■ Your assignment: Begin with the line containing "The height and width of the screenshot is (144, 255).", end with the last line of the records, and retype everything in between exactly, without the pictures.

════════

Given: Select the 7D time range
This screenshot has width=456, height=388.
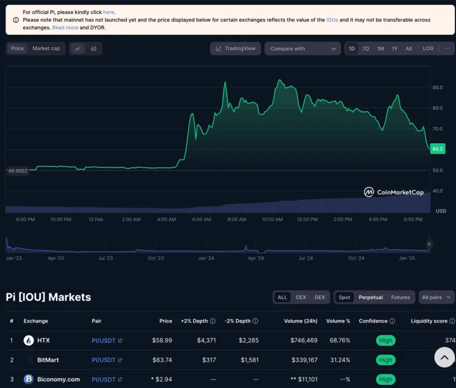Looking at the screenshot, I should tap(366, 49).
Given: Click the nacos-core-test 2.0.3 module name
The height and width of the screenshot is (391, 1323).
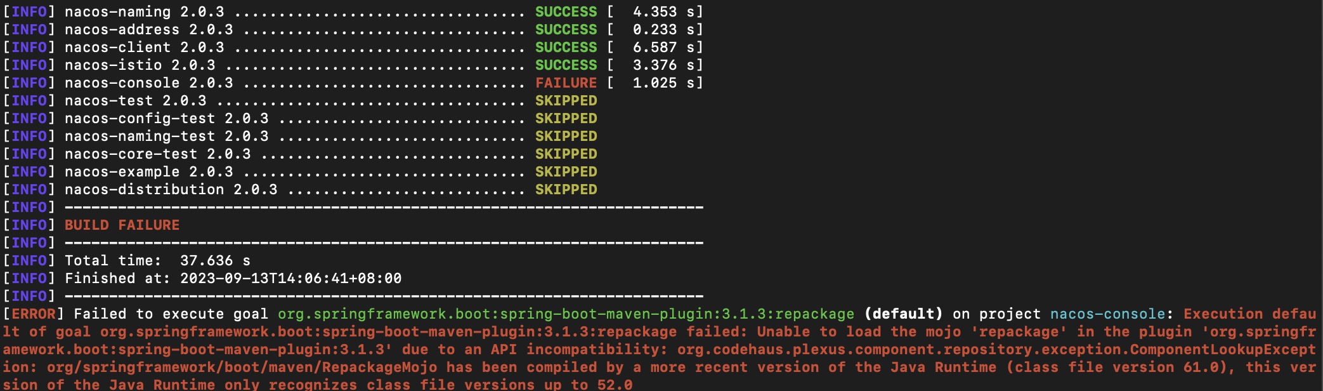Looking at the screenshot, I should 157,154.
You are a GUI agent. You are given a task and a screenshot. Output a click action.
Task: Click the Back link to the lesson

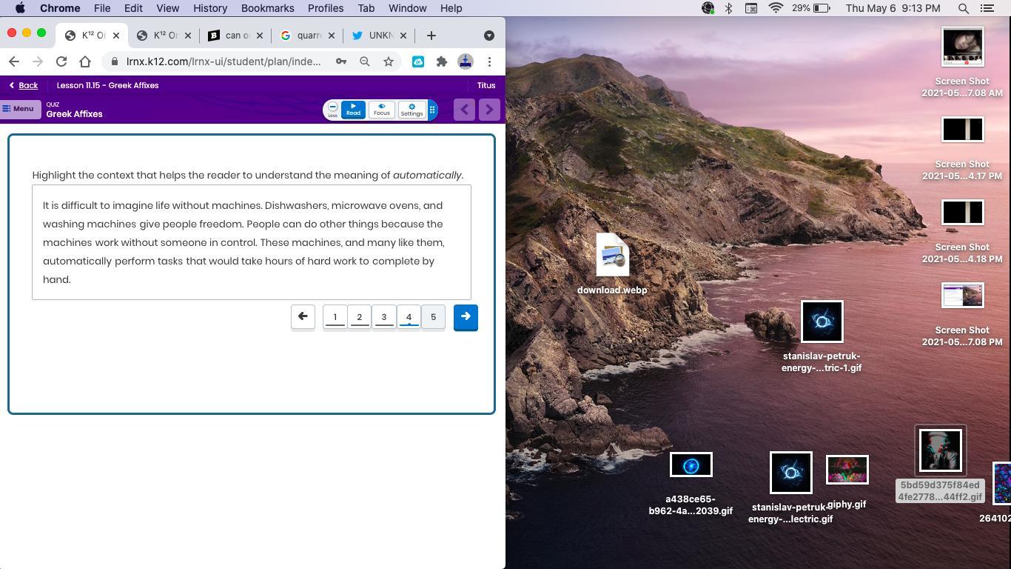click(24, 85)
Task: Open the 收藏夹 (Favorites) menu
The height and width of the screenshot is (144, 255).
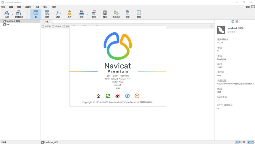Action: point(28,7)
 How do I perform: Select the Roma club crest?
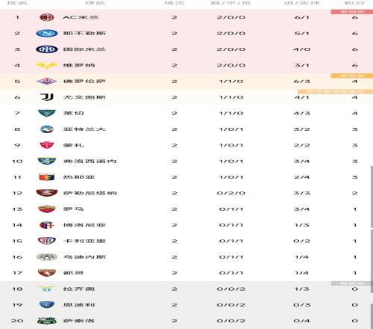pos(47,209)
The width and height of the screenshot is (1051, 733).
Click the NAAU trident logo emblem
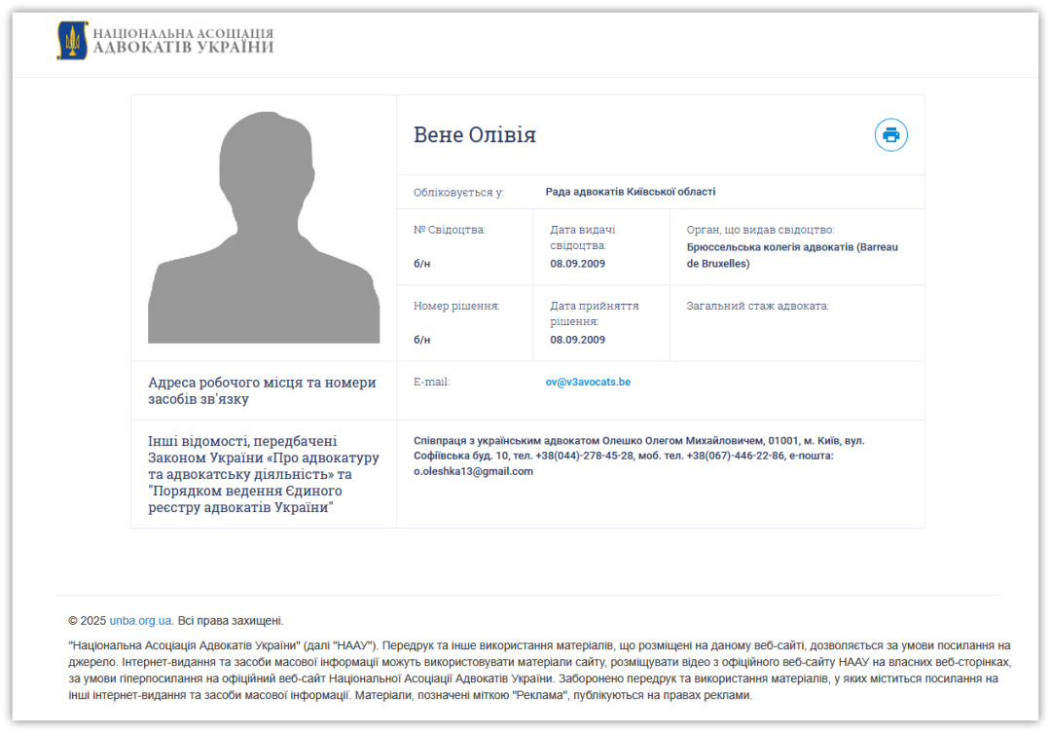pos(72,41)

════════

■ Response to the exercise:
The height and width of the screenshot is (144, 255).
Action: point(28,7)
 How do I perform: Select the Roma club crest?
pos(47,209)
The width and height of the screenshot is (1051, 733).
Click the NAAU trident logo emblem
pos(72,41)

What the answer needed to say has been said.